A l’occasion de la Rentrée de la Petite Enfance organisée par Les Pros, le 15 septembre dernier au Ministère de la Santé et des Solidarités, Elisabeth Laithier, présidente du Comité de filière petite enfance a répondu à nos questions. L’occasion de revenir sur les enjeux de l’année écoulée, les travaux du Comité de filière pour agir sur la pénurie de professionnels, les difficultés rencontrées et la fameuse promesse des 200 000 places d’accueil.
Le temps d’une interview, lors de la 3e édition de la Rentrée de la Petite Enfance, Elisabeth Laithier est revenue les enjeux et les travaux réalisés depuis un an et demi à la tête du Comité de filière petite enfance. La Présidente a évoqué, enthousiaste, une année extrêmement intense, remerciant chaleureusement les membres qui s’y étaient investis sans compter. « Le Comité de filière travaille d’arrache-pied, au rythme d’une réunion par semaine, à réfléchir sur la revalorisation des professionnels avec deux grands volets : la revalorisation de l’image et la revalorisation financière » a-t-elle expliqué. Et de rappeler que le Comité de filière votait des résolutions qui sont ensuite portées au Ministre mais qu’il n’a pas une voix délibérative, seulement consultative. Mais une voix qui compte ! Trois résolutions, votées par le Comité, ont déjà été adoptées par le précédent ministre Jean-Christophe Combe. A savoir une campagne de communication qui va être reprise prochainement, la mise en place d’un Observatoire de la qualité de vie au travail, et les revalorisations salariales car, « les professionnels de la petite enfance, tous métiers confondus, ne sont pas assez payés, eu égard au travail qu’ils fournissent » a martelé Elisabeth Laithier, applaudie par la salle.

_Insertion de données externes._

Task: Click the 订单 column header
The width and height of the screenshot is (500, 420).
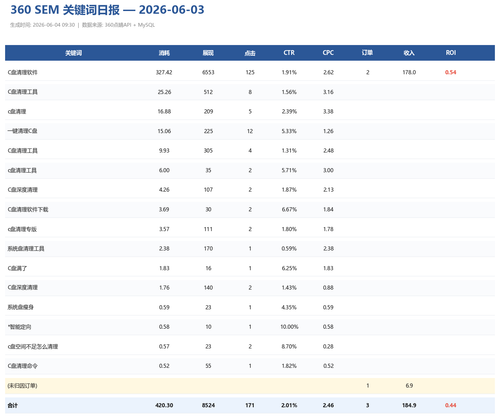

Des consensus pas toujours faciles à obtenir
La présidente a néanmoins rappelé la diversité explosive mais la richesse extrême d’un Comité qui rassemble les représentants de toutes les composantes et sensibilités de la petite enfance. « Il faut apprendre à s’écouter et à s’entendre, avec respect. Au bout d’un an et demi personne n’a encore claqué la porte ! Même si, a-t-elle avoué, certaines séances sont assez musclées » et les accords de consensus, pas toujours faciles à obtenir.
« J’ai senti un élan et un accueil formidables autour du SPPE ! »

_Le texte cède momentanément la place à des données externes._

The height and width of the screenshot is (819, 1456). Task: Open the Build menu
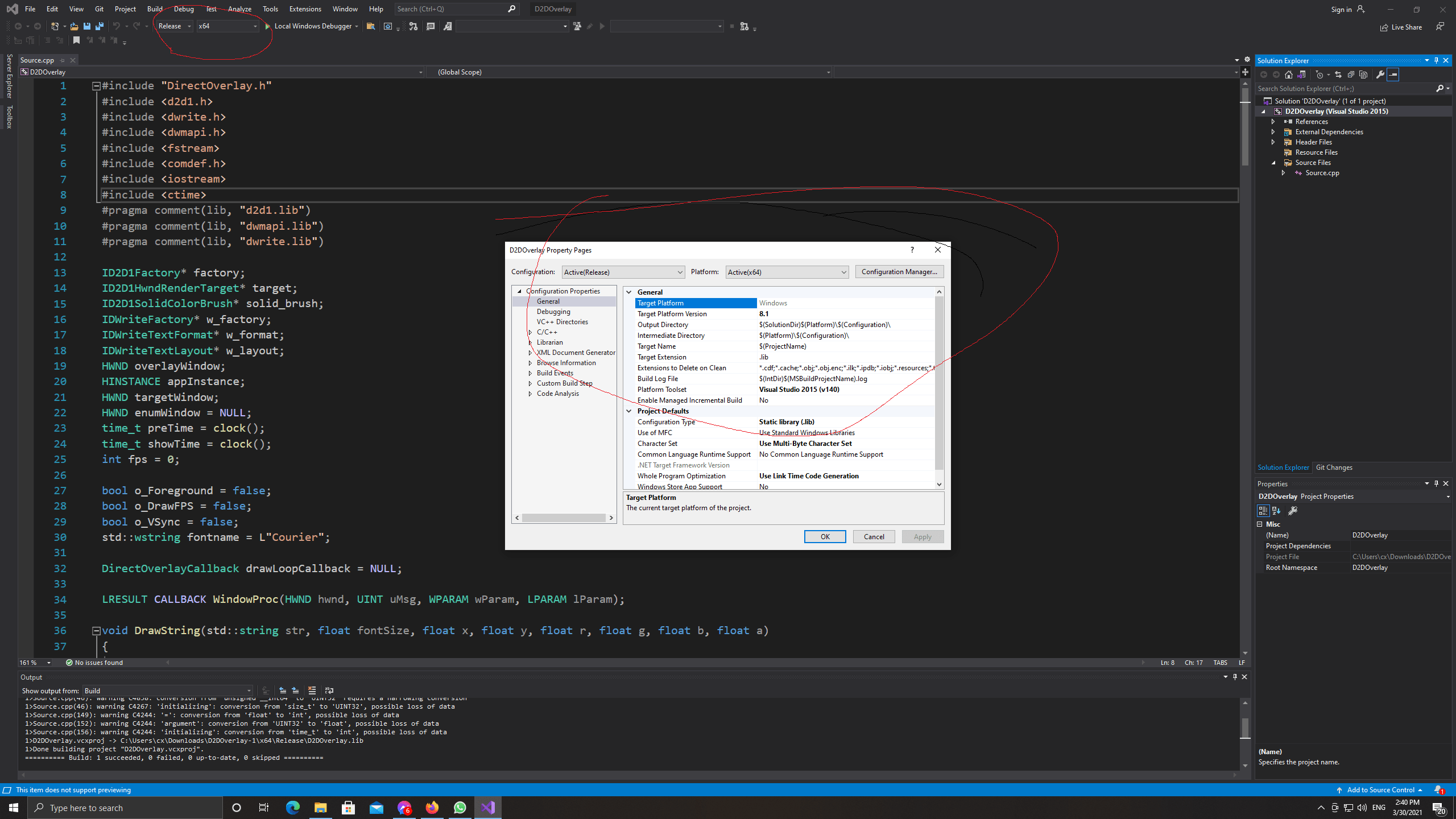click(x=155, y=9)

Résolument positive, la présidente du Comité de filière a rappelé les enseignements tirés de la concertation territoriale, menée en début d’année, dont elle avait fait la restitution le 1er juin dernier à Angers. « Je suis résolument optimiste parceque je m’appuie sur ce que j’ai vu et entendu pendant cette mission que m’a confiée Jean-Christophe Combe, ce tour de France à la rencontre de centaines de familles, de professionnels, de gestionnaires, d’élus. J’ai senti un élan et un accueil formidables pour le futur SPPE, a-t-elle affirmé. Les gens sont là ! » Convaincue du bien-fondé de sa mission, Elisabeth Laithier a rappelé que le Comité de filière travaillait « autour du problème numéro un, autour duquel nous tournons tous, à savoir la pénurie de professionnels. Si nous n’augmentons pas de façon importante le nombre de professionnels, dans l’accueil individuel et l’accueil collectif, nous ne pourrons même pas envisager la mise en place d’un service public de la petite enfance ! »
200 000 places, une promesse trop ambitieuse ?
Questionnée sans détours sur l’objectif annoncé par le gouvernement de 200 000 places d’accueil à l’horizon de 2030, Elisabeth Laithier s’est montrée confiante. « Ces 200 000 places, c’est une jauge mais on va y arriver, à condition que tout le monde – le gouvernement, les communes, les gestionnaires privés, associatifs, le comité de filière – (s’y investisse). Le premier point, c’est la formation. Mais je ne suis pas le gouvernement, je ne peux vous répondre que ce que je peux ! Le Comité de filière est en train de travailler avec les instituts de formation, avec les Régions, car nous avons une nécessité impérative d’ouvrir des places. Mais les formateurs ne sont pas assez nombreux et dans certaines régions on manque également de candidats. D’où l’importance de la revalorisation de l’image et la revalorisation salariale sur lesquelles nous travaillons ».